Mikhail Kovalchuk, a Russian physicist, recently stated, “I am certain that the policy of military colonization that the leading world powers were conducting over the past centuries against weaker and less developed countries has now given way to technological colonization. Does it make any sense to indulge in saber-rattling and to conquer others’ territories at a time when the same can be achieved without a single shot fired? Before, most backward states were the targets of colonization. Now the emphasis is on the developed countries.”

The statement itself needs further examination. As a physicist, Mikhail understands that historically, military might means technological progress in society. Even with war and peace, technology will still advance. Technology is responsible in the militarizing of the global order; it is now prepared to push its colonial mentality to the forefront. Technology is not exempt from the geopolitical shift and balance-of-power between a dominating nation and a rising power.

A rising technological nation will reach their own natural selection of militarizing themselves; potentially weakening a dominant rival or power. If intellect is a commodity that is in the greatest demand, then it applies with the trend of global militarization. Physicist Jorge E. Hirsch concluded, “America is embarked in the premeditated path that will lead inexorably to the use of nuclear weapons.” The only way that this statement could become true is when freedom overrides man’s rationality and overwhelms and dominates the words, “Thou shalt not kill”.

This is when the word freedom becomes predictable and productive in its influence in its own manifestations to use the military machine to decimate an economic rival. A soldier will give up his life for freedom. However in this millennium, will a soldier give up his life for technological colonization or a rising technological power similar to their own?

Japan’s technical innovation took firm roots in imported technologies to suit the country. They industrialized and catapulted into the pantheon of technology. Japan’s co-dependency stands with US military might to safeguard their technological dominance in Asia. That is why Japan’s national creed can not stand a rising China coupled with technological advances.

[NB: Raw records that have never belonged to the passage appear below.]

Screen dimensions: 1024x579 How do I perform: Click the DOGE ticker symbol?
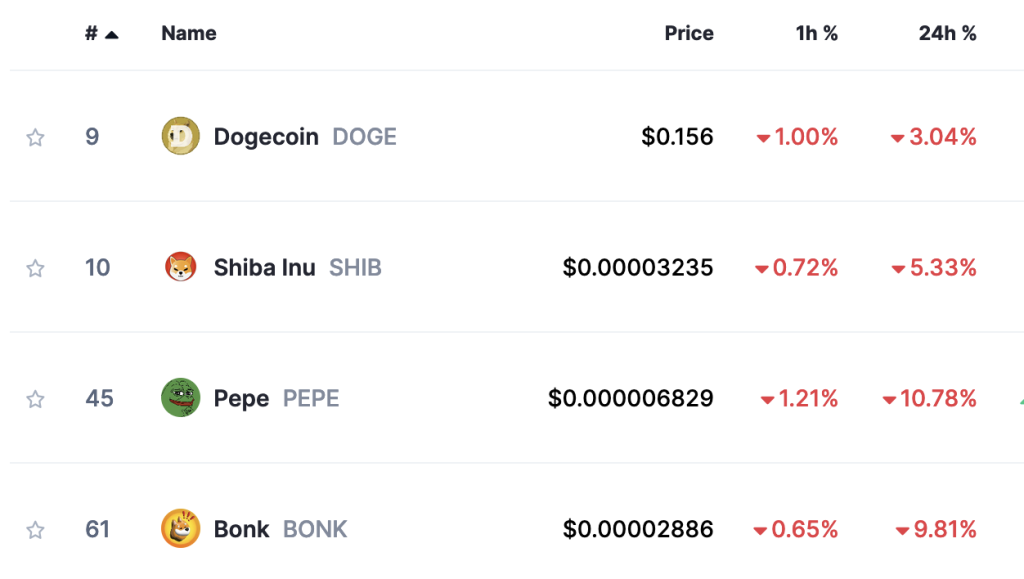(364, 137)
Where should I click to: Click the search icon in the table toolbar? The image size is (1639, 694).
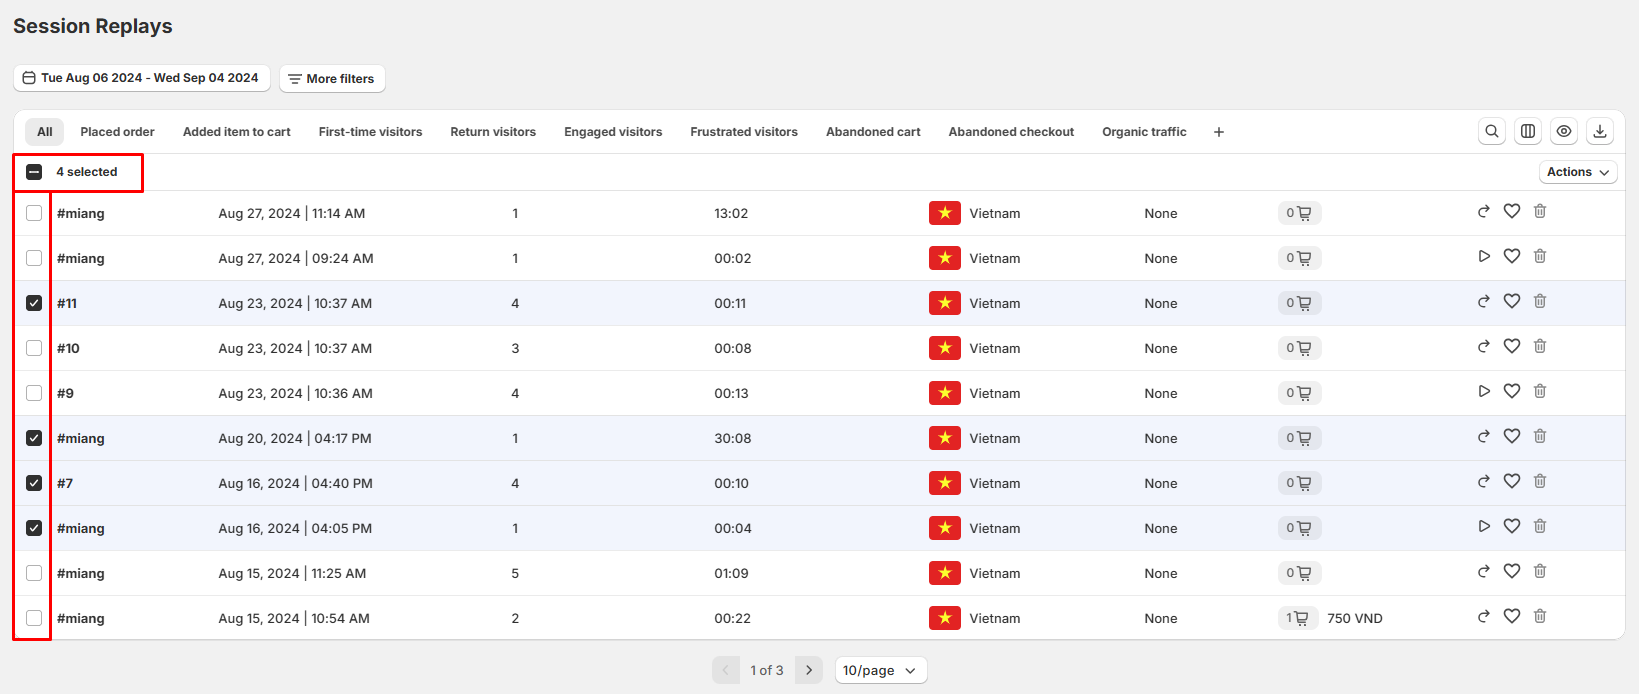tap(1491, 131)
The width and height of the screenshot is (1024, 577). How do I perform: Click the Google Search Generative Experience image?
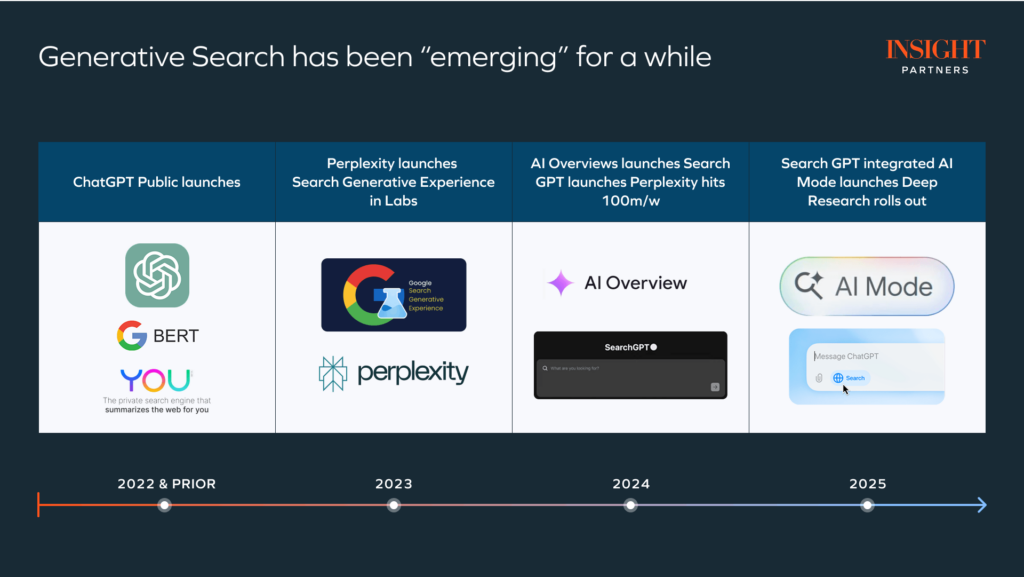pos(393,294)
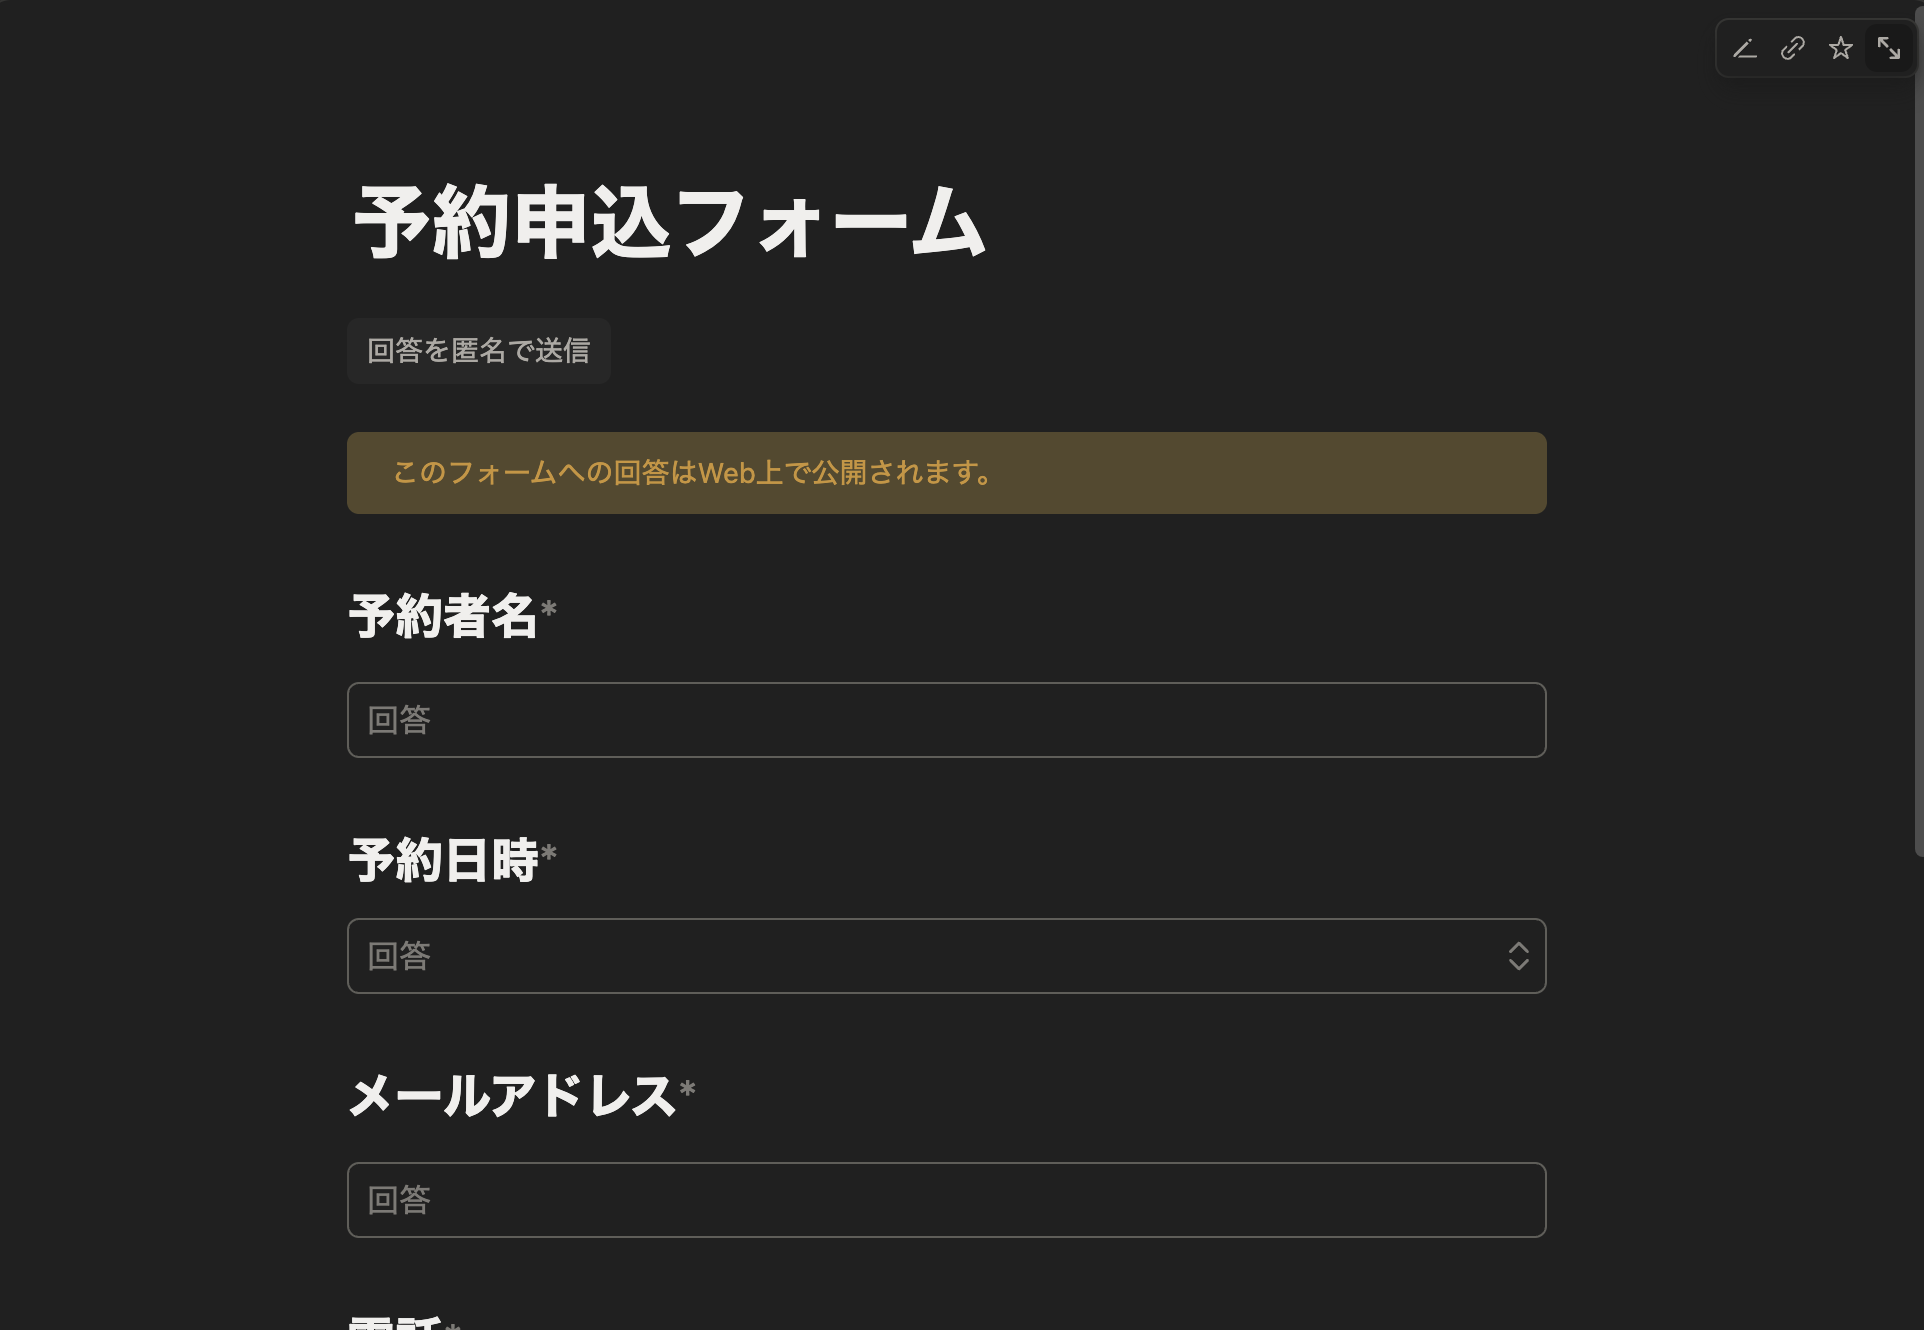Focus the 予約者名 answer input field
This screenshot has width=1924, height=1330.
pyautogui.click(x=946, y=719)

Japan has 18 universities in the top 500 academic rankings of world universities versus China’s 32. It is because of this exponential growth in technology that the US and Japan are pressing for military action against China based on freedom of navigation in the South China Sea. The Philippines do not have a single university in the top 500 academic rankings of world universities. However, the US continues to pontificate that the Philippines’ land claims are within the jurisdiction of international law as though the Philippine government has the capability to develop those claims.

Canada and the Philippines have developed a colonial mentality in the geopolitical world. It is a progressive lack of leadership that has done irreparable damage for them to achieve strength and identity in transforming their economies. What is acceptable for the US is for Canada and the Philippines to become consumers of technology rather than producers and/or competitors.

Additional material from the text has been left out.